In the opening few minutes I got pretty excited. The dancers' leathers, designed by Sandy Powell, were to kill for - trousers fitting like a sleek second skin, jackets swaggering with fringes and rhinestones, shiny chrome leg shields on knee-high boots. The lighting designer Anthony Bowne projected a skyscape of dreams, empty blue and a wisp of cloud suggesting beckoning horizons, while a couple of big, brawny scrambler bikes, centre stage, promised noisy escape. The glamour and the glory of the open road seemed tantalisingly within reach but, disappointingly, the dance didn't lay hands on them.
The choreographer Lea Anderson has taken several angles on what she's described as the dance equivalent of a road movie. She couples machinery and sex in tensely restrained dances where the performers jut their butts and swirl their hips in tight, mechanised formation. She shows glimpses of the oily frustrations of bike maintenance - Gaynor Coward spends half the dance tinkering with her recalcitrant machine, while occasionally one of the others reads out passages from the repair manual or sends postcards from abroad. Coward does a lovely line in tough endurance nearly dissolving in tears.
Most of all, Anderson tries to capture the exhilaration and aggression of biker culture as the dancers heft each other through some fast, hard lifts or, towards the end, perform a dance deconstruction of the struttings and posturings of heavy metal singers. Given the wit and glossiness of the design and the power of the subject, it wouldn't take a lot to make this piece fly. Yet surprisingly the dance itself feels uncertain, even weak.

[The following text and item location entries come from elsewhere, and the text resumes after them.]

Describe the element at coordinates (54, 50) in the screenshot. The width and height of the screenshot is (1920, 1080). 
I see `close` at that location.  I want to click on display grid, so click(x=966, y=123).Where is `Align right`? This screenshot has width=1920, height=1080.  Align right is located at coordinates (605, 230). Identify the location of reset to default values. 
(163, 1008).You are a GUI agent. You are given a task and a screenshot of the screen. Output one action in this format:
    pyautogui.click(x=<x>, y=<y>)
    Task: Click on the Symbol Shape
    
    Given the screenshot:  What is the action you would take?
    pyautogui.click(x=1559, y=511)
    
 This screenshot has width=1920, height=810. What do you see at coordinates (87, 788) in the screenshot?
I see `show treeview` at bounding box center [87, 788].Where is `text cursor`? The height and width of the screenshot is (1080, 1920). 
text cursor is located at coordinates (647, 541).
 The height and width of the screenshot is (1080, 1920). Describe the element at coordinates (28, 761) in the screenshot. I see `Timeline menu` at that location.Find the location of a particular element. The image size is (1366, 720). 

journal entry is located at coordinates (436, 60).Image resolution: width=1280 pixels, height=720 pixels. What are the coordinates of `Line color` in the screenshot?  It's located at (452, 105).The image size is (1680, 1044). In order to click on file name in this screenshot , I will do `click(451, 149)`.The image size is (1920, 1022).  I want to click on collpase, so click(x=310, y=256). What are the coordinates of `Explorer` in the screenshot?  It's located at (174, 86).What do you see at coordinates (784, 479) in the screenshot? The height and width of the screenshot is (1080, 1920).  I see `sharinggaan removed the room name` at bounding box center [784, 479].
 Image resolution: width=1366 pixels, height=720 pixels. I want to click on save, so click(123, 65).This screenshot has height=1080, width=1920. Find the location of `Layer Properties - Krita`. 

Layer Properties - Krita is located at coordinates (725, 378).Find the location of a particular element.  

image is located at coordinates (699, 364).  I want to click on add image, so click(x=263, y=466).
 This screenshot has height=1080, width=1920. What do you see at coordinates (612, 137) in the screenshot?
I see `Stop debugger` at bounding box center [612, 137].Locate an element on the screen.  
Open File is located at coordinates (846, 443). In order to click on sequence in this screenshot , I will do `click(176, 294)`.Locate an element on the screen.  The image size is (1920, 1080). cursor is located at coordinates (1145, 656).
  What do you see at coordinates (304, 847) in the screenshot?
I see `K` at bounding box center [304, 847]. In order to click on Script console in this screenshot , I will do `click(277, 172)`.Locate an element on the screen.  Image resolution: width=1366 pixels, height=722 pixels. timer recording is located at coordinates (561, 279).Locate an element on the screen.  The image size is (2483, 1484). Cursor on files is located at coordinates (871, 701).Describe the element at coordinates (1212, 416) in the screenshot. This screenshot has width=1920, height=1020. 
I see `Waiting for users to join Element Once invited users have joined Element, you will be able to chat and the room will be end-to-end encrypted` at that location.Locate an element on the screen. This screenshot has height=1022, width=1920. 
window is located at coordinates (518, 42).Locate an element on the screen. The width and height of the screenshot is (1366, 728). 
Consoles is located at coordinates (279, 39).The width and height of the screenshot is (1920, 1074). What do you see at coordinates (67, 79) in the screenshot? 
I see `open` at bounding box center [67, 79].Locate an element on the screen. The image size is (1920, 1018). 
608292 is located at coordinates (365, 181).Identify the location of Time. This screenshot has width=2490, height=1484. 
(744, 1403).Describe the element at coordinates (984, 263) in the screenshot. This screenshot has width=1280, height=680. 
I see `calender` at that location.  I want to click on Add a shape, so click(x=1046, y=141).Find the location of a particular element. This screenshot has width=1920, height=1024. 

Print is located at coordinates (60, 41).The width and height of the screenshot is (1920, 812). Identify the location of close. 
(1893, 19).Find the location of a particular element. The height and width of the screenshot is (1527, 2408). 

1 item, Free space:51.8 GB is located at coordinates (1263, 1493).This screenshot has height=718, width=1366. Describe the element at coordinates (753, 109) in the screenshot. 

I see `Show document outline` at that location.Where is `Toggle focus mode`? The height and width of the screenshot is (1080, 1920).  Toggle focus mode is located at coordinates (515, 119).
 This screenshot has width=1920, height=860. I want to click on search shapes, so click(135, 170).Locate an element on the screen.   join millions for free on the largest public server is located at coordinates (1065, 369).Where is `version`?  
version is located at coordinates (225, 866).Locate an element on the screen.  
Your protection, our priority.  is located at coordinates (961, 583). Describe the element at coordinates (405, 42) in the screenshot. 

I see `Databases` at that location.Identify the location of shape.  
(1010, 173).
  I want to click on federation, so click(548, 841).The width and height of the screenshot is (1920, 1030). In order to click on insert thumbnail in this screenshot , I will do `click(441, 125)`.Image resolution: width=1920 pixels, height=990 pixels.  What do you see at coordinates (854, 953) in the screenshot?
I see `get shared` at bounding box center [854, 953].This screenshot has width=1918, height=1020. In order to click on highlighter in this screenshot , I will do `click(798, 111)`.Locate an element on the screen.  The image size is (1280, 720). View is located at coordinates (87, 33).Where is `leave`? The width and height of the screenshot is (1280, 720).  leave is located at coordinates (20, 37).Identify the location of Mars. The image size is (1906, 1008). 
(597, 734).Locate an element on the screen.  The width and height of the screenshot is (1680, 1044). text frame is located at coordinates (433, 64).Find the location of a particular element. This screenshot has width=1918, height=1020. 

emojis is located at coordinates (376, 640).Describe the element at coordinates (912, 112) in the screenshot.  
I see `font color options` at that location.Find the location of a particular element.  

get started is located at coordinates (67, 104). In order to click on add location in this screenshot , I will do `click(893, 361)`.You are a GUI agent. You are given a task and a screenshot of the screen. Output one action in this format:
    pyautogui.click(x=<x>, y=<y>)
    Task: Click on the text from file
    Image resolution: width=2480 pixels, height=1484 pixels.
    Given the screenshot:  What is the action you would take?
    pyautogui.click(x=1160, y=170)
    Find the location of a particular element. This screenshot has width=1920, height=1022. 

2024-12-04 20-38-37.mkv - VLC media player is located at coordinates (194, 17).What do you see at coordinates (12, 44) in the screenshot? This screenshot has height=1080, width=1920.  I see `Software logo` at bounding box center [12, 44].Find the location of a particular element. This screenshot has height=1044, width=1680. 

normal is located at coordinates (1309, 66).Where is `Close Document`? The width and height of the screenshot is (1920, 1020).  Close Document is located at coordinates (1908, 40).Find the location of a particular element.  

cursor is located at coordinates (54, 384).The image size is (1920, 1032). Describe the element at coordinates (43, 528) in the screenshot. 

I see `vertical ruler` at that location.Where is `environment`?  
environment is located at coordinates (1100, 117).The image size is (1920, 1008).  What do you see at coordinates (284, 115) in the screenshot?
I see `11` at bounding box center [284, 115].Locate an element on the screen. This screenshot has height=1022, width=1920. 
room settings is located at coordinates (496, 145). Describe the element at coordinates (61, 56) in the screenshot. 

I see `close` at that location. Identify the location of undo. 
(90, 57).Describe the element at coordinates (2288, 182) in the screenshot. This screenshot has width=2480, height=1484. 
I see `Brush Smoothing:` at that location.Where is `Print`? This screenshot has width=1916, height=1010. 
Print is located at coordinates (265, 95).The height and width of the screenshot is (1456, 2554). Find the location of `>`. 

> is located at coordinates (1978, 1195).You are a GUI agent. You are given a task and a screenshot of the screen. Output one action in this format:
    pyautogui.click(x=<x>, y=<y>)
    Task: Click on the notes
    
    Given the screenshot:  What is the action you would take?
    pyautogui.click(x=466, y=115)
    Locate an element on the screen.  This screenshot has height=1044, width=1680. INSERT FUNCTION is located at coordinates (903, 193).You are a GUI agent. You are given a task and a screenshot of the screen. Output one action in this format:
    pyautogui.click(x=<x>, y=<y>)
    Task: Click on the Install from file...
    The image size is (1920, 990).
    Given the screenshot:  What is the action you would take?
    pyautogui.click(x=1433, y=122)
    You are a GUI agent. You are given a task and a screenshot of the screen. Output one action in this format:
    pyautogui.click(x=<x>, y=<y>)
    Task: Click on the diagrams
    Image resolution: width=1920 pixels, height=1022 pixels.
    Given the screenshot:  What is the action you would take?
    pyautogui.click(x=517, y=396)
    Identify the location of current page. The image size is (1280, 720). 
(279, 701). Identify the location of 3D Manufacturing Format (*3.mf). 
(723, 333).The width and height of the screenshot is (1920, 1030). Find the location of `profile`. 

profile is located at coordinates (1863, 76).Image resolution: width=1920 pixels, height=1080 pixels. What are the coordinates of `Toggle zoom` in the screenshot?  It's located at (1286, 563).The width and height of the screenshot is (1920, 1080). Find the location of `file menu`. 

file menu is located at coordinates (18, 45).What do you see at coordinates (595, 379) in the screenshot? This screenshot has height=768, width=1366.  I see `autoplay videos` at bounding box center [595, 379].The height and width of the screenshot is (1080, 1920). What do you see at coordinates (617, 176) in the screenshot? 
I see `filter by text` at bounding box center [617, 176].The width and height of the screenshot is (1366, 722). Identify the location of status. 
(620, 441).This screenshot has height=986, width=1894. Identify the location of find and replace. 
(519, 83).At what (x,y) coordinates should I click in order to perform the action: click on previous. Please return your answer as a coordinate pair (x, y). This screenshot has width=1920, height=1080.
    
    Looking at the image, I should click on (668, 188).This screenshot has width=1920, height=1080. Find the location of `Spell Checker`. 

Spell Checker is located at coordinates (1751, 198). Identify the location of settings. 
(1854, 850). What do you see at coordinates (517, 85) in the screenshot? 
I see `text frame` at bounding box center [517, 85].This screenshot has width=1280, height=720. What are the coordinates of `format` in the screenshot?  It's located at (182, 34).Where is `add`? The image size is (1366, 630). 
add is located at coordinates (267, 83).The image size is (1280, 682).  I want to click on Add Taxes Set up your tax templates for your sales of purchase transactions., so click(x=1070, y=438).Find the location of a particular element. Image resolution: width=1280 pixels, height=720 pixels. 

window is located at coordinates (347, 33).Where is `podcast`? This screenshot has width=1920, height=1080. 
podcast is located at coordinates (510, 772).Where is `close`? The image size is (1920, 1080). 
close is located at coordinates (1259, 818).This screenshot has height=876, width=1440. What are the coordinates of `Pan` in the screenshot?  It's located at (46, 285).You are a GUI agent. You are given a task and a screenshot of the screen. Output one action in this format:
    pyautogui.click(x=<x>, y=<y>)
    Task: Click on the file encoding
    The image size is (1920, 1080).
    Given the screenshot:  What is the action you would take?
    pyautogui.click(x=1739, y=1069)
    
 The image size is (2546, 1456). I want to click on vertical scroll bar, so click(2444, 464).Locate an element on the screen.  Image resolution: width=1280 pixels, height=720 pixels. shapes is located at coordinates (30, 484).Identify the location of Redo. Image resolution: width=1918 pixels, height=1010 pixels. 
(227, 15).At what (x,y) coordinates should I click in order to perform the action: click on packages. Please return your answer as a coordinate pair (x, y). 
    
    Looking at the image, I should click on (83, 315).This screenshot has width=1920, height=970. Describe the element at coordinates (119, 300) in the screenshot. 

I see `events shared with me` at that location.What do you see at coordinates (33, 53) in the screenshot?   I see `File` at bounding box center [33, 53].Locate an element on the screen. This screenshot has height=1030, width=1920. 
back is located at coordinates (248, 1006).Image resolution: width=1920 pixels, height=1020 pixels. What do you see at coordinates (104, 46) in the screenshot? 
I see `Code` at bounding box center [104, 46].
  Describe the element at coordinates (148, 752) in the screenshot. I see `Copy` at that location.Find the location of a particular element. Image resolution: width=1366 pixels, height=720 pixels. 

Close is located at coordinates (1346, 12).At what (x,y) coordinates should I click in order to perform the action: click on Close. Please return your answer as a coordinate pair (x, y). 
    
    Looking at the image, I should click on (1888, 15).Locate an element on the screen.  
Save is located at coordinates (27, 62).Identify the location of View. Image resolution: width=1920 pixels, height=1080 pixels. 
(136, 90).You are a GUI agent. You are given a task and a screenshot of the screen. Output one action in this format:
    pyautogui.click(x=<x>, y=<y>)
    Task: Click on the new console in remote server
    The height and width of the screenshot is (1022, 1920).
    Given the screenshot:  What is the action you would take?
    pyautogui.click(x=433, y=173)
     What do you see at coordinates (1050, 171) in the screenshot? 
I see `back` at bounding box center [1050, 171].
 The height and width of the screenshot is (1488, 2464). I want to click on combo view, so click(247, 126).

First, Anderson is hampered by a very dull score. Drostan Madden has composed some marvellously surreal soundtracks for the Cholmondeleys, but his foray here into live rock has neither the energy nor the passion to rev up your pulse. It certainly doesn't inspire Anderson to much invention or engagement in her movement.
Her big raunchy numbers never get really wild; her more abstract sections throw up some lovely images which she then does little with. And there's only scant evidence of her usual talent for excavating intimacies and oddities of emotion through dance - the talent that's capable of giving us sharp, comic and tender views of people and their situations. So, while Metalcholica fails as a full-throttle biker fantasy, it also rarely shows us what it's like to be a crowd of real women on the road - rarely shows us, in fact, the bikers and rockers that the Cholmondeleys might, uniquely, have been.